Ecuador, the South American nation mulling an asylum request from fugitive U.S. intelligence leaker Edward Snowden, renounced its U.S. trade benefits today, saying they were being used as “blackmail.”
“Ecuador doesn’t accept pressure or threats from anyone,” Communications Secretary Fernando Alvarado said in a statement published in the presidential gazette. “It doesn’t barter its principles or submit to mercantile interests, however important they may be.”
The announcement comes a day after U.S. Senator Robert Menendez, the New Jersey Democrat who is chairman of the Senate Foreign Relations Committee, said he would lead the effort to block renewal of trade preferences for Ecuador if it granted Snowden asylum. The Andean nation has been lobbying the U.S. congress to renew the preferences, known as ATPDEA, which are due to expire next month.

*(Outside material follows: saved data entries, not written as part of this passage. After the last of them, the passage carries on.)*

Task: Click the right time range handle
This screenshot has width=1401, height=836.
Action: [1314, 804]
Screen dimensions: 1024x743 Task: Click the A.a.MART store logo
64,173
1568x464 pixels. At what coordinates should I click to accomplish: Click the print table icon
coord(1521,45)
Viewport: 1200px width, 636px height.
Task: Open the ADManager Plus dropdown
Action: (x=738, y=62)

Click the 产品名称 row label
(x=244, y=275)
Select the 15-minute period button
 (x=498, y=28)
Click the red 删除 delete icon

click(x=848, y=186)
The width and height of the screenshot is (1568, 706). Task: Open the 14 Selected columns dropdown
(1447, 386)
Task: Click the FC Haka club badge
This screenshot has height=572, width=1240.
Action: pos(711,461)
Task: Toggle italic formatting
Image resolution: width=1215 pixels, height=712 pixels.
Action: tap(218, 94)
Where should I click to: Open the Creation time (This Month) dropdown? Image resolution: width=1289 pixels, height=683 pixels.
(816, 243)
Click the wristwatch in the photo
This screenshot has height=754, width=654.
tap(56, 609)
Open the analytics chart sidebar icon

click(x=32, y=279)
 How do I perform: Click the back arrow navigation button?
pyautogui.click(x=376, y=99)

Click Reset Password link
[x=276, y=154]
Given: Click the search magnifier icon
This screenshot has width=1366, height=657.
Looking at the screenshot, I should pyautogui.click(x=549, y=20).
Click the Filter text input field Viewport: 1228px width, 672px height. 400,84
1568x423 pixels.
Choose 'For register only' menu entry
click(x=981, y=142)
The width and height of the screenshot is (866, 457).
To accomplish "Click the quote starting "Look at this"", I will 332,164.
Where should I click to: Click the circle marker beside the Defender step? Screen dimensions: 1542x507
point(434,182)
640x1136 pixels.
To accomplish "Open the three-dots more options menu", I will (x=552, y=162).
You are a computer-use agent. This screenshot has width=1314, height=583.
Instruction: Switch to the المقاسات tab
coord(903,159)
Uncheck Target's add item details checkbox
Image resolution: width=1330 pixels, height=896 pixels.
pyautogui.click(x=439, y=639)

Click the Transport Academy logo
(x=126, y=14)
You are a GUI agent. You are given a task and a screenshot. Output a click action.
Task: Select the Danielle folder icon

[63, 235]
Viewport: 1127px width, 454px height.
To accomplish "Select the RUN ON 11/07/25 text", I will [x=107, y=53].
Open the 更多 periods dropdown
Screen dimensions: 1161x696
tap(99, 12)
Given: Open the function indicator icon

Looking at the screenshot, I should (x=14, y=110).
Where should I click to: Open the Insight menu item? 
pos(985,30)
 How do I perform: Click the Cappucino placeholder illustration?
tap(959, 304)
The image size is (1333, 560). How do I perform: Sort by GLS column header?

“Our government will not reward countries for bad behavior,” Menendez said yesterday in a statement. “If Snowden is granted asylum in Ecuador, I will lead the effort to prevent the renewal of Ecuador’s duty-free access under GSP and will also make sure there is no chance for renewal of the Andean Trade Promotion and Drug Eradication Act. Trade preferences are a privilege granted to nations, not a right.”
Ecuador would lose at least 40,000 jobs if the trade preferences aren’t renewed, the nation’s Ambassador to the U.S. Nathalie Cely said last year. While most of the $1.01 billion in exports to the U.S. in April were oil, shipments also included more labor intensive products such as cut flowers, broccoli and shrimp. Exports fell from $1.14 billion in April 2012, according to U.S. Census data.
Alvarado, who called the trade preferences a “new instrument of blackmail,” said Ecuador’s government is offering the U.S. $23 million, an amount similar to what the U.S. provides under the ATPDEA deal, to provide human rights training to combat torture, illegal executions and attacks on peoples’ privacy.